Familiari ed amici possono essere coinvolti in questi esercizi tramite giochi di ruolo, per un divertimento assicurato.
Proposta gioco in classe: “Espressioni Emozionali”
L’obiettivo di questo gioco è esplorare e rappresentare diverse emozioni (gioia, rabbia, paura, vergogna, tristezza) attraverso espressioni facciali e parole.
Il gioco inizia invitando ognuno dei partecipanti a mettersi in piedi. Una volta in piedi si invita ciascun partecipante a sedersi, rappresentando contemporaneamente l’emozione assegnata attraverso un’ espressione facciale e una parola o una frase che rappresenti quell’emozione. Si ripete il processo con tutte le emozioni.

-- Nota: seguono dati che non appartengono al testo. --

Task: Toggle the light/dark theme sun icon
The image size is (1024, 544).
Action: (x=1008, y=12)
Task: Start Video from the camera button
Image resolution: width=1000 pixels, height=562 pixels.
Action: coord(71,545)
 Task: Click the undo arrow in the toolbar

L’obiettivo di questo gioco è incoraggiare gli spettatori a prendere consapevolezza delle emozioni e della comunicazione non verbale.

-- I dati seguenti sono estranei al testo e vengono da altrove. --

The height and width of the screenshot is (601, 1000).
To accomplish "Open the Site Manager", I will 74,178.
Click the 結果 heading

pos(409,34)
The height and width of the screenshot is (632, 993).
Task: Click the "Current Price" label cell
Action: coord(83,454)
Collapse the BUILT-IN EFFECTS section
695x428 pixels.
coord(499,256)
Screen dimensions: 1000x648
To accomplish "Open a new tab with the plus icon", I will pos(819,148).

8. Conclusioni e considerazioni personali: si chiude il sipario
In questa esplorazione affascinante e coinvolgente del mondo del teatro e della teatroterapia, ci siamo immersi in un viaggio attraverso le profondità dell’espressione umana e della trasformazione personale. Il teatro si è rivelato un potente veicolo per l’autoesplorazione, la connessione emotiva e la guarigione, offrendo esperienze di creatività e autenticità. In particolare, il seguente elaborato ha messo in evidenza la forza ed il potere e l’efficacia delle pratiche teatrali sulla salute ed il benessere di chiunque si avvicini ad esse. In particolare, ha evidenziato come i suoi benefici fossero già stati intuiti fin dall’antichità e di come, in tempi più moderni, essi si stiano gradualmente riscoprendo.
L’analisi della letteratura suggerisce che il teatro possa contribuire a fronteggiare il manifestarsi di disturbi psichici come ansia e depressione, e che possa migliorare, o quantomeno stabilizzare, il quadro cognitivo comportamentale e l’aspetto socio-emotivo nelle persone che soffrono di malattie neurodegenerative quali Alzheimer e Parkinson. In ambito sanitario tali pratiche possono offrire sostegno nella gestione e cura di condizioni difficili e dolorose. A livello comunitario, il teatro emerge come un ottimo strumento per instaurare relazioni interpersonali positive, promuovere la connessione tra i diversi enti della comunità e costituire un mezzo particolarmente efficace per la comunicazione su temi sensibili.
In conclusione, il teatro non è solo un’arte scenica, ma un’esperienza di condivisione, un portale per la comprensione più profonda di noi stessi e degli altri, che apre le porte a nuovi orizzonti di consapevolezza e di possibilità di cambiamento.
In base ai dati raccolti, risulta auspicabile lo sviluppo di programmi teatrali, sia come supporto e complemento alle terapie farmacologiche, sia all’interno della collettività, con l’obiettivo di promuovere uno stato di salute e benessere generalizzato.
Che il sipario cada su questo capitolo, con la speranza di avervi dato degli spunti di riflessione su di esso e di aver suscitato in voi la voglia di sperimentarlo di persona.
“La vita è un teatro che non ha prove iniziali. Canta, ride, balla, piangi, ama, vivi ogni momento prima che cali il sipario e il tuo spettacolo finisca senza applausi.”